Membrane Lipids: What Membrane Physical Properties are Conserve during Physiochemically-Induced Membrane Restructuring?

Abstract

SYNOPSIS. Current theories assert that organisms finely adjust the order, or fluidity, of their cellular membranes in response to changes in their physiochemical environment (e.g., pressure, temperature, salinity, etc.). However, membrane order may not be the only property that is conserved. The most commonly observed alterations in cell membrane composition under conditions of altered physiochemical environment, namely changes in the phosphatidylethanolamine/phosphatidylcholine (PE/PC) ratio and the content of highly unsaturated acyl chains, are difficult to fully reconcile with the conservation of membrane order alone. This report reviews the literature concerning two properties of membranes that may play vital roles in the adaptation of cellular membranes to changing environments: a) the tendency of membranes to relax into the reversed hexagonal phase and b) the occurrence and structure of lipid-driven domains within the membrane. The tendency of a membrane to form the reversed hexagonal phase is a property central to a variety of important cellular events.

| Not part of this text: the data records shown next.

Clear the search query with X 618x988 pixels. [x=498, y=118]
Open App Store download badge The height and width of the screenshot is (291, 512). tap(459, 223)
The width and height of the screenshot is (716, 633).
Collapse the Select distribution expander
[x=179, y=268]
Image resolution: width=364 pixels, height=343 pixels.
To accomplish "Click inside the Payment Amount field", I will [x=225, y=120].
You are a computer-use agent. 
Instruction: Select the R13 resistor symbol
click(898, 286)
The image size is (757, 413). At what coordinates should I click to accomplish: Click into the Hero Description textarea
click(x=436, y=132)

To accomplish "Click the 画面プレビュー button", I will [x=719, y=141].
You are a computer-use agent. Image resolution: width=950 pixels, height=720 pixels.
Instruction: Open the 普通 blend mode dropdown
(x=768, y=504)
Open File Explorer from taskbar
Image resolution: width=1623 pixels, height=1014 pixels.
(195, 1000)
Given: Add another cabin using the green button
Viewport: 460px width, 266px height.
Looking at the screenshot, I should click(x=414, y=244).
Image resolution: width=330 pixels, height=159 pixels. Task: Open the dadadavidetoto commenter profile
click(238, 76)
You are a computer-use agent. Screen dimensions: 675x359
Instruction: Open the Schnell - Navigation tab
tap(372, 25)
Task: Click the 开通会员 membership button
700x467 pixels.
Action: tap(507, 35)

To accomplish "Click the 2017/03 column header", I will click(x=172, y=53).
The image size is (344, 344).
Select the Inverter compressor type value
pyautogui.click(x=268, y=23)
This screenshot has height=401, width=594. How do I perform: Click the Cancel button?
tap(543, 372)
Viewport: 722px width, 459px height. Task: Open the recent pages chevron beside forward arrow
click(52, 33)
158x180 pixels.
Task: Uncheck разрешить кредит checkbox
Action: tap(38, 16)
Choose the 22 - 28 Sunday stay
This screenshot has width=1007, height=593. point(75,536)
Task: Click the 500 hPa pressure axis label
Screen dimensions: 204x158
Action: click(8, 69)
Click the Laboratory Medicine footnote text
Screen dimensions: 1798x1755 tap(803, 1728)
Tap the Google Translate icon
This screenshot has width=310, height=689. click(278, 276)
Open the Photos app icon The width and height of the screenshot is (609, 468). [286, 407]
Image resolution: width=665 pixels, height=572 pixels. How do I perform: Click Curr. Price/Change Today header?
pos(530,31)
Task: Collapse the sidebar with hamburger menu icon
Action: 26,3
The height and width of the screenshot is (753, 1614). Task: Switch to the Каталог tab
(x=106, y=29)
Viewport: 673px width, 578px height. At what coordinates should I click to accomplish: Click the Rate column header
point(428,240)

This tendency is tightly regulated by variation of the ratio of hexagonal phase-forming lipids to lamellar phase-forming lipids in the membrane. In most animal cells, this corresponds to the PE/PC ratio. Highly unsaturated acyl chains, in conjunction with cholesterol, modulate the occurrence and structure of lipid-driven membrane domains. These membrane domains are also critically involved in a number of key cellular processes. The changes in membrane lipid composition that occur during adaptation to the environment may be required for the preservation of the tendency to form nonlamellar phases and of the occurrence and specific structure of domains within the membrane, in addition to overall membrane order.